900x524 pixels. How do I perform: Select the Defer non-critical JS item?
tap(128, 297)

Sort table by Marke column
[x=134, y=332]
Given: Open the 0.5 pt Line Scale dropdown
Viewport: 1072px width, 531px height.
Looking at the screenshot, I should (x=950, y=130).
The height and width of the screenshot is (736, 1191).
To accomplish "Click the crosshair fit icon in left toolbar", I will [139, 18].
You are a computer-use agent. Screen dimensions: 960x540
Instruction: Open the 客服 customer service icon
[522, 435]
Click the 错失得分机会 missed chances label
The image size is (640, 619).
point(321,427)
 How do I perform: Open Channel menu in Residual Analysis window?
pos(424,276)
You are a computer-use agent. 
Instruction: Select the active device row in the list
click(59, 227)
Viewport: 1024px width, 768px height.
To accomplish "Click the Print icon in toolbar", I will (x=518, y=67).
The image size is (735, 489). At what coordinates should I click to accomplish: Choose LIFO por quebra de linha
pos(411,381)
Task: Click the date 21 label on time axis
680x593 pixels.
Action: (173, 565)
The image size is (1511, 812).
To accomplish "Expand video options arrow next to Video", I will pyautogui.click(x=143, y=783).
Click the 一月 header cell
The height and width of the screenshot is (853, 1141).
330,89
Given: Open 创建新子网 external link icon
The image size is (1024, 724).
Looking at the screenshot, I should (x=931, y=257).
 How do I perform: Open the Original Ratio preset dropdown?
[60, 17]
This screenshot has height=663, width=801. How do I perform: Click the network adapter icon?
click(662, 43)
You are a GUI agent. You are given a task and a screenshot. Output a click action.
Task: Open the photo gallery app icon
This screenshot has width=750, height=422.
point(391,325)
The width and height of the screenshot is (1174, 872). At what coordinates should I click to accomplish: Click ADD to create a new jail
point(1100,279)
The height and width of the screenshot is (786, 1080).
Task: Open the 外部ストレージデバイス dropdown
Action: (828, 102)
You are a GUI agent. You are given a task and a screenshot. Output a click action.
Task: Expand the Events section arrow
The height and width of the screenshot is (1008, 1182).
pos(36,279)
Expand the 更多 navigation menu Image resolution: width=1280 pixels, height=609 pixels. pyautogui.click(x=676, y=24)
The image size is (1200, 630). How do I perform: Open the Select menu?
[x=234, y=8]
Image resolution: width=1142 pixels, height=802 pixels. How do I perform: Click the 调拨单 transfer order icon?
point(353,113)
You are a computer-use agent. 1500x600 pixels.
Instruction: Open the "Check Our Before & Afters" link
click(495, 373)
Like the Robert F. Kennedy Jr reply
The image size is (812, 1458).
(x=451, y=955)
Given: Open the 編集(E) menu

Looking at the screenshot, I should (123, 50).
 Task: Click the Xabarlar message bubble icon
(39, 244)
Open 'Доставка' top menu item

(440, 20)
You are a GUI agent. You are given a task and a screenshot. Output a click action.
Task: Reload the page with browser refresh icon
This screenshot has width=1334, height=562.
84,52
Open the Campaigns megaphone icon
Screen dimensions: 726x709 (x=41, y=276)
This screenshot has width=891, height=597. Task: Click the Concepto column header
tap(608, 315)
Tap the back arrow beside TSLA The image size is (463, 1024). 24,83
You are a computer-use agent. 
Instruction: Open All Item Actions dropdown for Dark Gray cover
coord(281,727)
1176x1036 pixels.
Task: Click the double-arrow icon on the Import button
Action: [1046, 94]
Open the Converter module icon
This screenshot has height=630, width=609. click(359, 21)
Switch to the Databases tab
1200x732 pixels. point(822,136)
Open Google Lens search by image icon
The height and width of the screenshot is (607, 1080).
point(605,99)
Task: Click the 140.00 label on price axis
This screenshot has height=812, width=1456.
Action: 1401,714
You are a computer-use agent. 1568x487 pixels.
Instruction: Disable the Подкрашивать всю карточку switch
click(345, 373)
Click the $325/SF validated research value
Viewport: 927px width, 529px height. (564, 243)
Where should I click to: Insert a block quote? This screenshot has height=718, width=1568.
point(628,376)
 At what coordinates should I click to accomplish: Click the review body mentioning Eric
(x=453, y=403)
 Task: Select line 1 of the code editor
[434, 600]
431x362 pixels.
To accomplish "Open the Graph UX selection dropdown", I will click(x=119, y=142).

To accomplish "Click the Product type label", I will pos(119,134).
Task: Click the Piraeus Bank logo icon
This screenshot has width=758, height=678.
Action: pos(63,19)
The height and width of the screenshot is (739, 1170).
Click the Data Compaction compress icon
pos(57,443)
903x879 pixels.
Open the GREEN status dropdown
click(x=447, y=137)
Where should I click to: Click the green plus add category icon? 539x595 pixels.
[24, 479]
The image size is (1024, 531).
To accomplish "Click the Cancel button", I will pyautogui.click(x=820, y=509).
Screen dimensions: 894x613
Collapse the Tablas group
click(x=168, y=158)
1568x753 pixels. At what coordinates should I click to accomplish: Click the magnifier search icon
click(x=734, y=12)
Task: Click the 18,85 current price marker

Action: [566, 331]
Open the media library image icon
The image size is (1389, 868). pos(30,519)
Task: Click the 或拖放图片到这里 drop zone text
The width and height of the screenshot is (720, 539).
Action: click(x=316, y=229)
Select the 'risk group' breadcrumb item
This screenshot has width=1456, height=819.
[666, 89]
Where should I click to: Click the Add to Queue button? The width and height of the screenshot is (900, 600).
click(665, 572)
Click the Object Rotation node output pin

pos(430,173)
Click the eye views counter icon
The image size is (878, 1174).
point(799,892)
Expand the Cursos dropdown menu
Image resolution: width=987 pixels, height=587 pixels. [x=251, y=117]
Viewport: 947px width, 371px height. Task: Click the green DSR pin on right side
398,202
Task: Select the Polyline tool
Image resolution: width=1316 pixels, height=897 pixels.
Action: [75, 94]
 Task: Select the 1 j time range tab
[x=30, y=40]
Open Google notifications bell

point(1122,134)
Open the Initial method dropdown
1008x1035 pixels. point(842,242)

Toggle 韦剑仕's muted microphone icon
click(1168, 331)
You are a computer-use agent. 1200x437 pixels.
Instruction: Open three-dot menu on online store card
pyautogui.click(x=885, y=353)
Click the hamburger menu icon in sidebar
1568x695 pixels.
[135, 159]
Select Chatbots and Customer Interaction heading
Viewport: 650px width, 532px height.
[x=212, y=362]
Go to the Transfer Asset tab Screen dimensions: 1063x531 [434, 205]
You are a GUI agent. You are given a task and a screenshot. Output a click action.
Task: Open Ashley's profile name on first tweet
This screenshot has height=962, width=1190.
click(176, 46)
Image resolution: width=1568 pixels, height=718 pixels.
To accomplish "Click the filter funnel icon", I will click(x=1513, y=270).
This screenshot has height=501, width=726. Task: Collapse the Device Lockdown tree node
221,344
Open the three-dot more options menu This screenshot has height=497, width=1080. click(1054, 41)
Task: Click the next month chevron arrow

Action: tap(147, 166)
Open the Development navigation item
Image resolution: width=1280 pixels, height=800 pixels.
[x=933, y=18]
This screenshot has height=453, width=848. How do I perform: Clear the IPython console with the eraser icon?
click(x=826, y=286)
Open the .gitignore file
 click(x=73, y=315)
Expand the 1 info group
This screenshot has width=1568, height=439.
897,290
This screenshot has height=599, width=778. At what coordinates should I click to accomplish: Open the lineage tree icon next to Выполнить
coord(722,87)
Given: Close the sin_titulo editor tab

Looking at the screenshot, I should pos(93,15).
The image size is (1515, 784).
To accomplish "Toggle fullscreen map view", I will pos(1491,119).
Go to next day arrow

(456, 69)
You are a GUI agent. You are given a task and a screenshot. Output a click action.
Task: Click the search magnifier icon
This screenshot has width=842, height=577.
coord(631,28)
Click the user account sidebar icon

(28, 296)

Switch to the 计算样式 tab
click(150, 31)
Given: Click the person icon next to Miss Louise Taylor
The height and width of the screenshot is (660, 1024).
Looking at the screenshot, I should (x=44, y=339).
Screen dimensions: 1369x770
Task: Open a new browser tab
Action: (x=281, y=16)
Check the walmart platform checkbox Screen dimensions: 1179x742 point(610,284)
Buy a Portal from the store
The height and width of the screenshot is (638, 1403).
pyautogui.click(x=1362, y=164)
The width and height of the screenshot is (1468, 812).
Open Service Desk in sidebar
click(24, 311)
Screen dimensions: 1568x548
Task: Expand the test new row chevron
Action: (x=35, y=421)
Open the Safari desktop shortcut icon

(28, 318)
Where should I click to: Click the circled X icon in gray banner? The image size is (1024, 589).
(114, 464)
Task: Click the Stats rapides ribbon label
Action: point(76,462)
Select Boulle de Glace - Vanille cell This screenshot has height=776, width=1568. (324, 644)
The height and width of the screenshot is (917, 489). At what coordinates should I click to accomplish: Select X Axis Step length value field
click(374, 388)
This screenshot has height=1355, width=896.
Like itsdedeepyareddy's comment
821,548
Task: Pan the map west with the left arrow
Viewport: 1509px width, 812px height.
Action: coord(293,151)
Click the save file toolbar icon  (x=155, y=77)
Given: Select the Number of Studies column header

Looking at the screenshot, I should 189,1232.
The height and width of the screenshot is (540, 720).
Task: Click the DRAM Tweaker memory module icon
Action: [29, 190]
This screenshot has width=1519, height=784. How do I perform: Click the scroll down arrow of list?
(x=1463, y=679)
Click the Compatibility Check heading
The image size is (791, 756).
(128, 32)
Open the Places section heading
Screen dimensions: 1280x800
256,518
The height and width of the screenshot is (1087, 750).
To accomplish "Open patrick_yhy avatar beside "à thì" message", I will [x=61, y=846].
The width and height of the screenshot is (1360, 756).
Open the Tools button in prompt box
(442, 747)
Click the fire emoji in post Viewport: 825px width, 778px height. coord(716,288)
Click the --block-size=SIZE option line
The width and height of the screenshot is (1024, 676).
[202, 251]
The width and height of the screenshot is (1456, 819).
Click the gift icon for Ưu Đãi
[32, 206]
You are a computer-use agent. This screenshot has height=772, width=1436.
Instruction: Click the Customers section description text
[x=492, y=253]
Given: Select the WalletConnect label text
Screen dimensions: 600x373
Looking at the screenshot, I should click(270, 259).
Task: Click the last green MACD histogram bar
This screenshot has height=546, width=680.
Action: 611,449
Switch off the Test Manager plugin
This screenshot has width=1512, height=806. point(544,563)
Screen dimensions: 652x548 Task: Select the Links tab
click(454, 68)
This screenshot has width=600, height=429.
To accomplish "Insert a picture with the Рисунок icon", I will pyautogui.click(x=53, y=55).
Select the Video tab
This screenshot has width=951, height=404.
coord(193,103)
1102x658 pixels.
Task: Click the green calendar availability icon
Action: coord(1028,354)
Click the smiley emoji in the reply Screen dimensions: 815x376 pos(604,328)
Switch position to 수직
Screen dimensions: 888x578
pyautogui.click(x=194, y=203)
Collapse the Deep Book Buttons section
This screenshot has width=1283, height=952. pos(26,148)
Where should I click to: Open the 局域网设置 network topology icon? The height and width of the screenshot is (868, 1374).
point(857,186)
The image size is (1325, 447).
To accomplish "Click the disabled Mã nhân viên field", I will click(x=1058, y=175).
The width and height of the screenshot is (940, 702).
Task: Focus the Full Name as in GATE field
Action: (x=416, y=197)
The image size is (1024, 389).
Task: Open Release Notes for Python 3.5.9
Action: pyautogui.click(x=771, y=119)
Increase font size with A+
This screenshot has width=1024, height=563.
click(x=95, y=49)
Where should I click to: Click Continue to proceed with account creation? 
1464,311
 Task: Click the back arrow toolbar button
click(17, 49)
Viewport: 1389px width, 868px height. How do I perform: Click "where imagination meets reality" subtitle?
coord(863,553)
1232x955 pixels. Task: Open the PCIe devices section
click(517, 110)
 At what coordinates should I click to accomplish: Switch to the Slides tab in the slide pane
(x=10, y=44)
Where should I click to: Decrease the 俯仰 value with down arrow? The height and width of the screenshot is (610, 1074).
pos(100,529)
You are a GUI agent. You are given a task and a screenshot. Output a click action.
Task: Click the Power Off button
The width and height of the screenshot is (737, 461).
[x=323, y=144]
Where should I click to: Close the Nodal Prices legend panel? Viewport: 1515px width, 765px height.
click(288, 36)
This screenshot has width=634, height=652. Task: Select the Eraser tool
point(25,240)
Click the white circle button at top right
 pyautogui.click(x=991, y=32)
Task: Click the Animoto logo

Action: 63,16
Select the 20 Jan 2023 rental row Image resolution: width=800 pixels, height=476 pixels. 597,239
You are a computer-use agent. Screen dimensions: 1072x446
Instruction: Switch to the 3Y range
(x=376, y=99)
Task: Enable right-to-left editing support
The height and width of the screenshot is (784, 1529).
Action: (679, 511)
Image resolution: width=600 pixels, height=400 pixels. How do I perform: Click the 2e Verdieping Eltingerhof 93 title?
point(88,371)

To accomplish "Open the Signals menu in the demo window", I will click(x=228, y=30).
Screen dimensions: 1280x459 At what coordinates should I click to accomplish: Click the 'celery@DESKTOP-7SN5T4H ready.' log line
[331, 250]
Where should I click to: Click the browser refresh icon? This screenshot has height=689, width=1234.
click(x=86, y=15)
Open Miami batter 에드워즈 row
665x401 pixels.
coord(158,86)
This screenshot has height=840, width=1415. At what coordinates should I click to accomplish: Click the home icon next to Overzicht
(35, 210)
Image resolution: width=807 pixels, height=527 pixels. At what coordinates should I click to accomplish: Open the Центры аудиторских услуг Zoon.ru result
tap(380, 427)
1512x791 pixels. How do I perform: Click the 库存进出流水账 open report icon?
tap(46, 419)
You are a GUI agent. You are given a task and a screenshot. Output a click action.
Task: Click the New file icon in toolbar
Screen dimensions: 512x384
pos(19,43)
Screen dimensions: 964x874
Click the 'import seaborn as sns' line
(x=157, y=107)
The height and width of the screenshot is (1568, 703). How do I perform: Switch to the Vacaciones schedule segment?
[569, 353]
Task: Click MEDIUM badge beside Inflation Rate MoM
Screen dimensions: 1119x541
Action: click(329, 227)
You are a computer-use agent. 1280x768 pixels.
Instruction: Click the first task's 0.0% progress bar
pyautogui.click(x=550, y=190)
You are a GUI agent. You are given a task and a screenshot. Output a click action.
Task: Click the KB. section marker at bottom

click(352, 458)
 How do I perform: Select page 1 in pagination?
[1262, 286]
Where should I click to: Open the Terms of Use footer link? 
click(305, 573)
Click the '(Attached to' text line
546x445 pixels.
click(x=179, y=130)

------------------------------

§ What to work on:
Where does the word "left" appear in the listing above? Copy every line that holds it.

§ Response for this exercise:
To accomplish "Click the crosshair fit icon in left toolbar", I will [139, 18].
Task: Pan the map west with the left arrow
Task: Enable right-to-left editing support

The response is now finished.